Required work: Return the data below exactly, stopping after the line with "Toggle the 외국인_소유".

++++++++

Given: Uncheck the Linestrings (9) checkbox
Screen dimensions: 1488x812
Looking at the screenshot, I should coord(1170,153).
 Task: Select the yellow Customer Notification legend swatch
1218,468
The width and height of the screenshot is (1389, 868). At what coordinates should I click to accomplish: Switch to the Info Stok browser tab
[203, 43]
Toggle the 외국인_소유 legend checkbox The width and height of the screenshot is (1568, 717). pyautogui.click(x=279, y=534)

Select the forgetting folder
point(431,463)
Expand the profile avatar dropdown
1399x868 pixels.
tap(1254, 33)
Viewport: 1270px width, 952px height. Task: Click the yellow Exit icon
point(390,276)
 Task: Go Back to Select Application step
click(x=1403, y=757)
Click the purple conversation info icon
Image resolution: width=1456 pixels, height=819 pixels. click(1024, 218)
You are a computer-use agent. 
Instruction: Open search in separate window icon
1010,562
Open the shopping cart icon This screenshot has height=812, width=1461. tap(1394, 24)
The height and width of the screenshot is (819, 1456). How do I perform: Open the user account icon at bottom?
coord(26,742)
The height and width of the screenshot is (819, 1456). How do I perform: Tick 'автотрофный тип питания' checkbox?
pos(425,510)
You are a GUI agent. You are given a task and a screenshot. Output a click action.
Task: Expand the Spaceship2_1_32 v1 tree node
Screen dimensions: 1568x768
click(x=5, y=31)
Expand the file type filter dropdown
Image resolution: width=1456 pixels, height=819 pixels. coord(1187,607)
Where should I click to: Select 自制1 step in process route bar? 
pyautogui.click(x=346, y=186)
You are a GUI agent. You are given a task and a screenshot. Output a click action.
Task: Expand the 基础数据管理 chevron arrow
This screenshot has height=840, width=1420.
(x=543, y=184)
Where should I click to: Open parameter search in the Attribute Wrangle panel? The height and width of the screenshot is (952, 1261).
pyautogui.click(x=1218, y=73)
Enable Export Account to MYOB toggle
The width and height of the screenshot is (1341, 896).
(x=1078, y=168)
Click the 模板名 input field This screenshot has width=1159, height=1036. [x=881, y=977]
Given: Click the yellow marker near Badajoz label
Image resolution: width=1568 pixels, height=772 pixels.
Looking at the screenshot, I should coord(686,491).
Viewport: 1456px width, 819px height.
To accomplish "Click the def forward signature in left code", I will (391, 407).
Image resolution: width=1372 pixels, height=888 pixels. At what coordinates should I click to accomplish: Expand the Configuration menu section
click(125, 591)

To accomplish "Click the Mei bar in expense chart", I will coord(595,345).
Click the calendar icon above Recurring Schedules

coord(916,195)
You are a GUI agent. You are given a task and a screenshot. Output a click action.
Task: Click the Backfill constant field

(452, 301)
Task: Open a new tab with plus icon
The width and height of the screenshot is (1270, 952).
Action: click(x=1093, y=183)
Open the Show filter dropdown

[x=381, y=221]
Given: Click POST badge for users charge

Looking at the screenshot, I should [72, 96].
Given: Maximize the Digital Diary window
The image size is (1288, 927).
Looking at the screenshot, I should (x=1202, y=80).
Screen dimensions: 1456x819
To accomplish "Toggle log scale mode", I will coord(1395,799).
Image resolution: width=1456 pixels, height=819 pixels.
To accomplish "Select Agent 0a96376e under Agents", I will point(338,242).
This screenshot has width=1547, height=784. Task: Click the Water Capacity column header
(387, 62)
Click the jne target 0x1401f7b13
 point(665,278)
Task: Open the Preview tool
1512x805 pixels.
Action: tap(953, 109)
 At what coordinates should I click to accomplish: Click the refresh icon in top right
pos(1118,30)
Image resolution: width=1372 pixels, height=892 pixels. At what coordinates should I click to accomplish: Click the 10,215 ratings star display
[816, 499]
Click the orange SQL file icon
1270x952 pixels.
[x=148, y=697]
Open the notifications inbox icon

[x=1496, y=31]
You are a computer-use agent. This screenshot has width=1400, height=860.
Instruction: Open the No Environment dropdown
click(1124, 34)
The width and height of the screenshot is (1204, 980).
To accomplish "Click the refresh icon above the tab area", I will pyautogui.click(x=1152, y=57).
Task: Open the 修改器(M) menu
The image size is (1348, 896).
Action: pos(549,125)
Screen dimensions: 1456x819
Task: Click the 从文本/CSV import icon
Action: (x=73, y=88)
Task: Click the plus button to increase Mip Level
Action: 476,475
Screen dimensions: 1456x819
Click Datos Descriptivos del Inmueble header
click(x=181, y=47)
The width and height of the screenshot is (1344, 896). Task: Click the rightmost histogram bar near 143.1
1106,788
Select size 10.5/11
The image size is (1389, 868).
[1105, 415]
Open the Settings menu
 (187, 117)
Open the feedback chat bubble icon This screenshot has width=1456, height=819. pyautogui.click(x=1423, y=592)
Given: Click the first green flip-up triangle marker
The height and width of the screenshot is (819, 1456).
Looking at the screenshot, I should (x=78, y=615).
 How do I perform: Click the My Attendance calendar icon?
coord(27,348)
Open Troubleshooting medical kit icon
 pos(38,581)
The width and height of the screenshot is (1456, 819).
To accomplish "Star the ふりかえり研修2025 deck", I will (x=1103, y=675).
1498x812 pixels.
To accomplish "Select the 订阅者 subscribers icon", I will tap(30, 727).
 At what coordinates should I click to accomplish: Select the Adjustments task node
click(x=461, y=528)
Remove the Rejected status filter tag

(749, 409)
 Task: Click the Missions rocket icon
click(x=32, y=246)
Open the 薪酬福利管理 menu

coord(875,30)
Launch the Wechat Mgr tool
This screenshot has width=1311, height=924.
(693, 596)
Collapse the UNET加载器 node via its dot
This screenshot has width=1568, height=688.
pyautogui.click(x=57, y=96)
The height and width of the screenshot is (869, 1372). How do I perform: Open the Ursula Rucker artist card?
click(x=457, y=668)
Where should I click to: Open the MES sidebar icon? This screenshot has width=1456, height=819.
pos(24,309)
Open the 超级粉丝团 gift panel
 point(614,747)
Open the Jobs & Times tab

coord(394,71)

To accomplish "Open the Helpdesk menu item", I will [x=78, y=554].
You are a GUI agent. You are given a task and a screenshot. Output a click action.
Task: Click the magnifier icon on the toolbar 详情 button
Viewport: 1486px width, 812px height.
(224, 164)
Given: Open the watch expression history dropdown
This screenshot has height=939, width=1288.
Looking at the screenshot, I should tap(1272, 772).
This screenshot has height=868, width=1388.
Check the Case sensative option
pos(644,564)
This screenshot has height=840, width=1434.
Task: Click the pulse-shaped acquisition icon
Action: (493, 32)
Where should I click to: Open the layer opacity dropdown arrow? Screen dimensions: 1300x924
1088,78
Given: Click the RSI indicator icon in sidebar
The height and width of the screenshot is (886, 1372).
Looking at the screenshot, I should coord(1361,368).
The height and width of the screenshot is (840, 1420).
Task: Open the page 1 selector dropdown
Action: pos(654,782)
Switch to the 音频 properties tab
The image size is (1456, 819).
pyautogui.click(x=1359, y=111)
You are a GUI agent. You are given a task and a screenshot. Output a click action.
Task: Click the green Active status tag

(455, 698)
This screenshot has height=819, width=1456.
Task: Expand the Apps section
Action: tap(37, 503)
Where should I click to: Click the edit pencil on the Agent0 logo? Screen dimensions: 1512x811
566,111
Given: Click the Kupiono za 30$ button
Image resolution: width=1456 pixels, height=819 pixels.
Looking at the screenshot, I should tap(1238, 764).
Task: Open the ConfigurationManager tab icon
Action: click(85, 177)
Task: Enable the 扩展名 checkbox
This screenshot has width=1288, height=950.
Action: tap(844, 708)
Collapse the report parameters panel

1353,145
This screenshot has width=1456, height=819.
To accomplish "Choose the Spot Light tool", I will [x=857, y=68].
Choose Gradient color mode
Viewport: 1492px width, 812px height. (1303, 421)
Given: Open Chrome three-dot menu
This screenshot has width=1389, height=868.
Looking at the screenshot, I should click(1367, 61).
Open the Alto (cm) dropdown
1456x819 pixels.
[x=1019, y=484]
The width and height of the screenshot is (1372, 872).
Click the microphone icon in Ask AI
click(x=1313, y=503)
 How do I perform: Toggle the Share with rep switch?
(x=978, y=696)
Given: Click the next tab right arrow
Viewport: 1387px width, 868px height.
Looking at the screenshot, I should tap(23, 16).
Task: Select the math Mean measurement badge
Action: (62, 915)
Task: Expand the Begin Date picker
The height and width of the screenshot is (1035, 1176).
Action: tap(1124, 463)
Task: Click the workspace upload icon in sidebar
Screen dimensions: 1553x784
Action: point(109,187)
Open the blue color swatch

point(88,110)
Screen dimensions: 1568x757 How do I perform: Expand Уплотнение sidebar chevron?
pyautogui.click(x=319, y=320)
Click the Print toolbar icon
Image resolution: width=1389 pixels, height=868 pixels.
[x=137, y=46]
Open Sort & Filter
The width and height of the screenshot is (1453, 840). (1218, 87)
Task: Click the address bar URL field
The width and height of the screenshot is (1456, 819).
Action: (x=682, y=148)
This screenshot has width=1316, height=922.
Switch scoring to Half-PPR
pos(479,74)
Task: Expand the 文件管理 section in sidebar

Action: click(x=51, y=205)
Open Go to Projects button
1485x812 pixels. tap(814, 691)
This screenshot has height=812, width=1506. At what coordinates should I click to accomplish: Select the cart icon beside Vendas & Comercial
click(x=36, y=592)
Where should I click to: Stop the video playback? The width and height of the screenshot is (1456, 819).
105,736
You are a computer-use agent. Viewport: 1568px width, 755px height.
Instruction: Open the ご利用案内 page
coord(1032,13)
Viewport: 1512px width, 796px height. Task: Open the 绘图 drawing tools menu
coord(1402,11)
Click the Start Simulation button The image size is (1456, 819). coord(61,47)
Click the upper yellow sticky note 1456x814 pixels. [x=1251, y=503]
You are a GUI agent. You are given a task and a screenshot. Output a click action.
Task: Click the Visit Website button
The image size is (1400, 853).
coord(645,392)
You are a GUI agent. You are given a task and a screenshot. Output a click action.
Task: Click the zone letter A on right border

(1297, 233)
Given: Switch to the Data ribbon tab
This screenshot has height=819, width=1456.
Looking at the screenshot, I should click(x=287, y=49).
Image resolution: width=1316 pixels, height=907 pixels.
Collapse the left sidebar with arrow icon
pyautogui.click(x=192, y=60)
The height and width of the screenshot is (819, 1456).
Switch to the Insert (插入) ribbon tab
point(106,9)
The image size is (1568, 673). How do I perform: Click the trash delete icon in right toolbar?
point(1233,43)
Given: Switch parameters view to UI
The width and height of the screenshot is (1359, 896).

++++++++

Response below:
Given: Uncheck the Linestrings (9) checkbox
Screen dimensions: 1488x812
Looking at the screenshot, I should coord(1170,153).
 Task: Select the yellow Customer Notification legend swatch
1218,468
The width and height of the screenshot is (1389, 868). At what coordinates should I click to accomplish: Switch to the Info Stok browser tab
[203, 43]
Toggle the 외국인_소유 legend checkbox The width and height of the screenshot is (1568, 717). pyautogui.click(x=279, y=534)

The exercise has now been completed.